Paper: https://arxiv.org/abs/1912.01865
Video: https://youtu.be/0EVh5Ki4dIY

Abstract: A good image-to-image translation model should learn a mapping between different visual domains while satisfying the following properties: 1) diversity of generated images and 2) scalability over multiple domains. Existing methods address either of the issues, having limited diversity or multiple models for all domains. We propose StarGAN v2, a single framework that tackles both and shows significantly improved results over the baselines. Experiments on CelebA-HQ and a new animal faces dataset (AFHQ) validate our superiority in terms of visual quality, diversity, and scalability. To better assess image-to-image translation models, we release AFHQ, high-quality animal faces with large inter- and intra-domain variations. The code, pre-trained models, and dataset are available at clovaai/stargan-v2.

Teaser video

Click the figure to watch the teaser video.

IMAGE ALT TEXT HERE

TensorFlow implementation

The TensorFlow implementation of StarGAN v2 by our team member junho can be found at clovaai/stargan-v2-tensorflow.

Software installation

Clone this repository:

git clone https://github.com/clovaai/stargan-v2.git
cd stargan-v2/

Install the dependencies:

conda create -n stargan-v2 python=3.6.7
conda activate stargan-v2
conda install -y pytorch=1.4.0 torchvision=0.5.0 cudatoolkit=10.0 -c pytorch
conda install x264=='1!152.20180717' ffmpeg=4.0.2 -c conda-forge
pip install opencv-python==4.1.2.30 ffmpeg-python==0.2.0 scikit-image==0.16.2
pip install pillow==7.0.0 scipy==1.2.1 tqdm==4.43.0 munch==2.5.0

Datasets and pre-trained networks

We provide a script to download datasets used in StarGAN v2 and the corresponding pre-trained networks. The datasets and network checkpoints will be downloaded and stored in the data and expr/checkpoints directories, respectively.

CelebA-HQ. To download the CelebA-HQ dataset and the pre-trained network, run the following commands:

bash download.sh celeba-hq-dataset
bash download.sh pretrained-network-celeba-hq
bash download.sh wing

AFHQ. To download the AFHQ dataset and the pre-trained network, run the following commands:

bash download.sh afhq-dataset
bash download.sh pretrained-network-afhq

Generating interpolation videos

After downloading the pre-trained networks, you can synthesize output images reflecting diverse styles (e.g., hairstyle) of reference images.
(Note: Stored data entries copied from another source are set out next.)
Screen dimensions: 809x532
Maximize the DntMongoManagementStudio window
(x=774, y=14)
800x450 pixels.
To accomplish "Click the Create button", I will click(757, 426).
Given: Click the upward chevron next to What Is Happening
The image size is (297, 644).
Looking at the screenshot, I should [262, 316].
The following commands will save generated images and interpolation videos to the expr/results directory.

CelebA-HQ. To generate images and interpolation videos, run the following command:

python main.py --mode sample --num_domains 2 --resume_iter 100000 --w_hpf 1 \
               --checkpoint_dir expr/checkpoints/celeba_hq \
               --result_dir expr/results/celeba_hq \
               --src_dir assets/representative/celeba_hq/src \
               --ref_dir assets/representative/celeba_hq/ref

To transform a custom image, first crop the image manually so that the proportion of face occupied in the whole is similar to that of CelebA-HQ. Then, run the following command for additional fine rotation and cropping. All custom images in the inp_dir directory will be aligned and stored in the out_dir directory.
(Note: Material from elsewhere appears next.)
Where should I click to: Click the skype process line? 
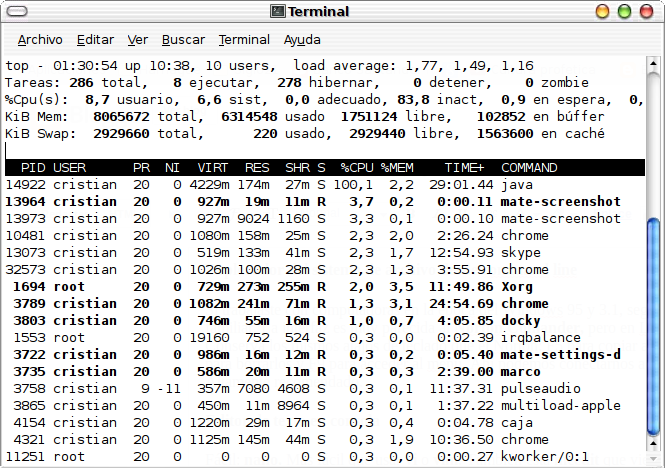pyautogui.click(x=325, y=252)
python main.py --mode align \
               --inp_dir assets/representative/custom/female \
               --out_dir assets/representative/celeba_hq/src/female

AFHQ. To generate images and interpolation videos, run the following command:

python main.py --mode sample --num_domains 3 --resume_iter 100000 --w_hpf 0 \
               --checkpoint_dir expr/checkpoints/afhq \
               --result_dir expr/results/afhq \
               --src_dir assets/representative/afhq/src \
               --ref_dir assets/representative/afhq/ref

Evaluation metrics

To evaluate StarGAN v2 using Fréchet Inception Distance (FID) and Learned Perceptual Image Patch Similarity (LPIPS), run the following commands:

# celeba-hq
python main.py --mode eval --num_domains 2 --w_hpf 1 \
               --resume_iter 100000 \
               --train_img_dir data/celeba_hq/train \
               --val_img_dir data/celeba_hq/val \
               --checkpoint_dir expr/checkpoints/celeba_hq \
               --eval_dir expr/eval/celeba_hq

# afhq
python main.py --mode eval --num_domains 3 --w_hpf 0 \
               --resume_iter 100000 \
               --train_img_dir data/afhq/train \
               --val_img_dir data/afhq/val \
               --checkpoint_dir expr/checkpoints/afhq \
               --eval_dir expr/eval/afhq

Note that the evaluation metrics are calculated using random latent vectors or reference images, both of which are selected by the seed number. In the paper, we reported the average of values from 10 measurements using different seed numbers. The following table shows the calculated values for both latent-guided and reference-guided synthesis.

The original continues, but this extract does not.